(Task item) Leave out any pictures and transcribe all other data below exactly.

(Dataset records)
►
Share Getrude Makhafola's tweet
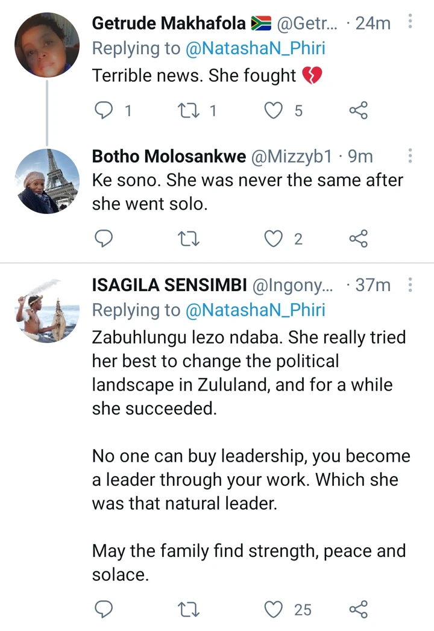 tap(358, 110)
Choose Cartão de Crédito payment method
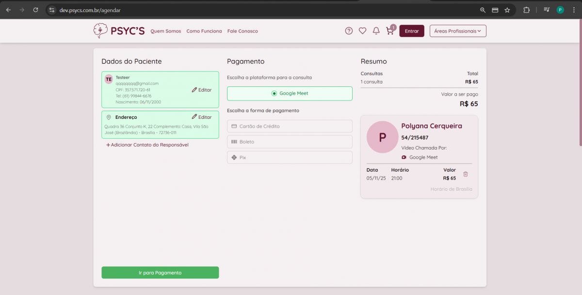 click(290, 126)
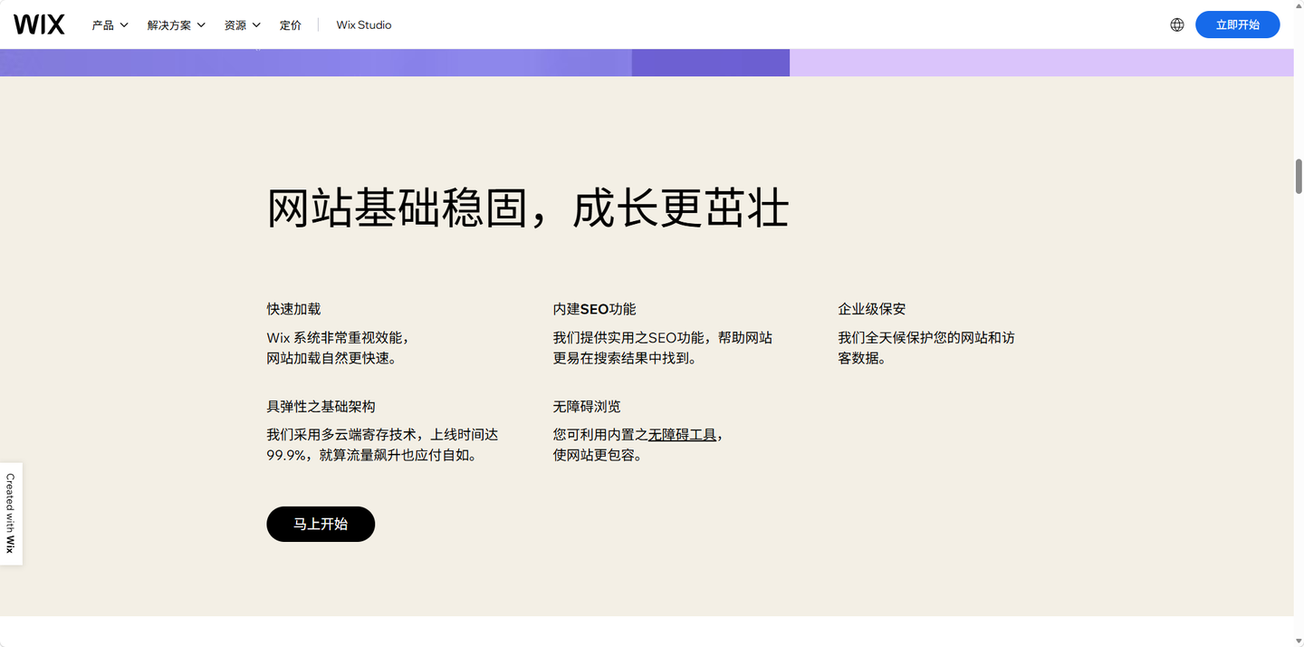Click the Created with Wix side badge
The width and height of the screenshot is (1304, 647).
point(11,513)
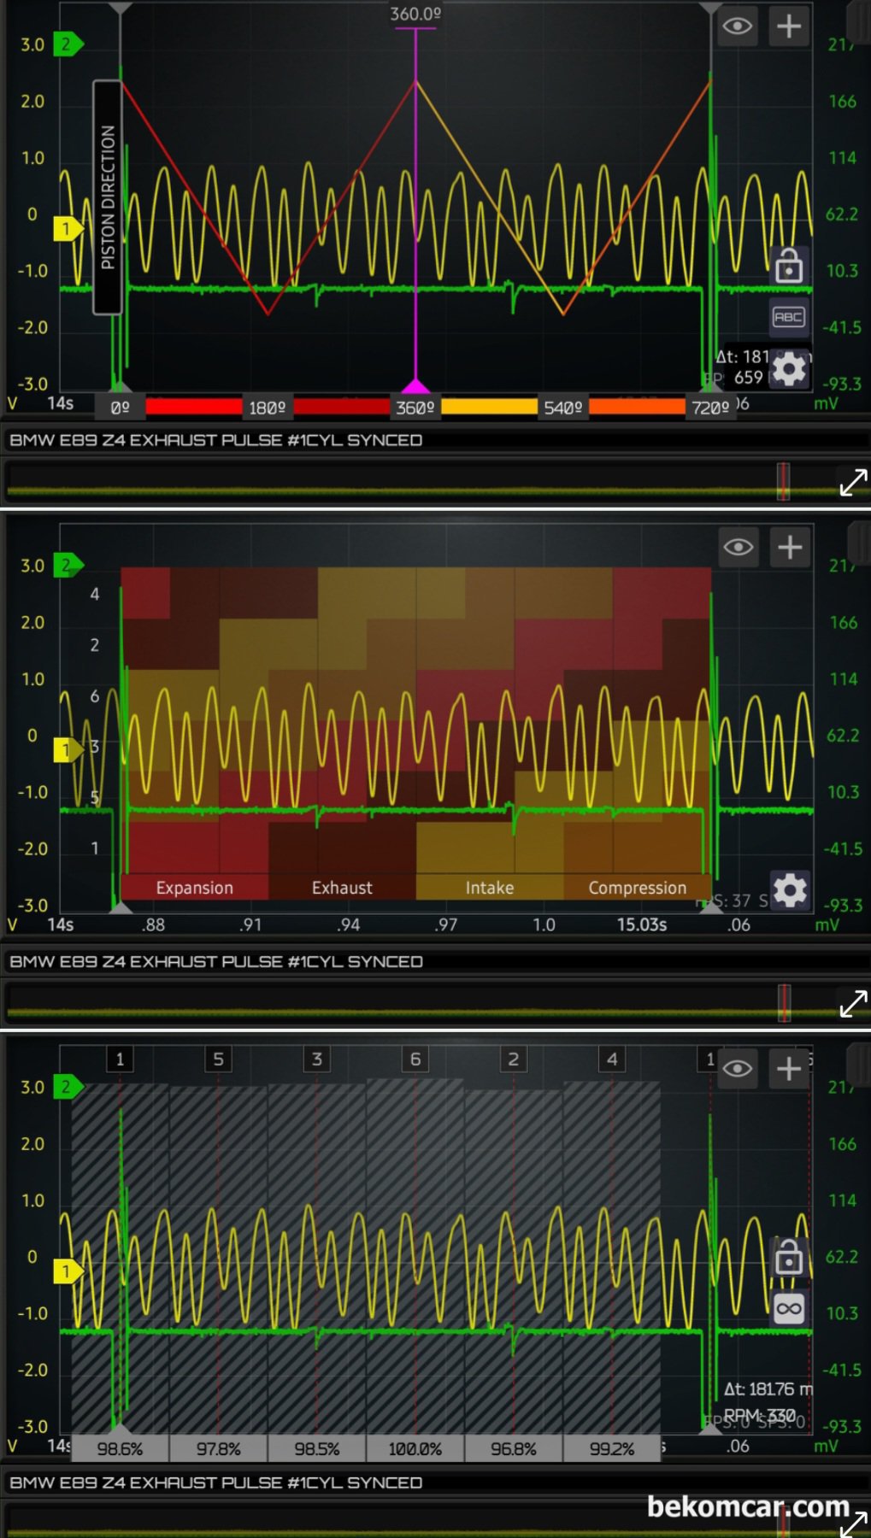This screenshot has width=871, height=1538.
Task: Click the 100.0% cylinder 6 value
Action: click(x=415, y=1449)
◄
(Response)
Share Getrude Makhafola's tweet
 tap(358, 110)
Choose Cartão de Crédito payment method
 click(290, 126)
Click the Created with Wix side badge
The width and height of the screenshot is (1304, 647).
point(11,513)
This screenshot has width=871, height=1538.
Task: Click the 100.0% cylinder 6 value
Action: click(x=415, y=1449)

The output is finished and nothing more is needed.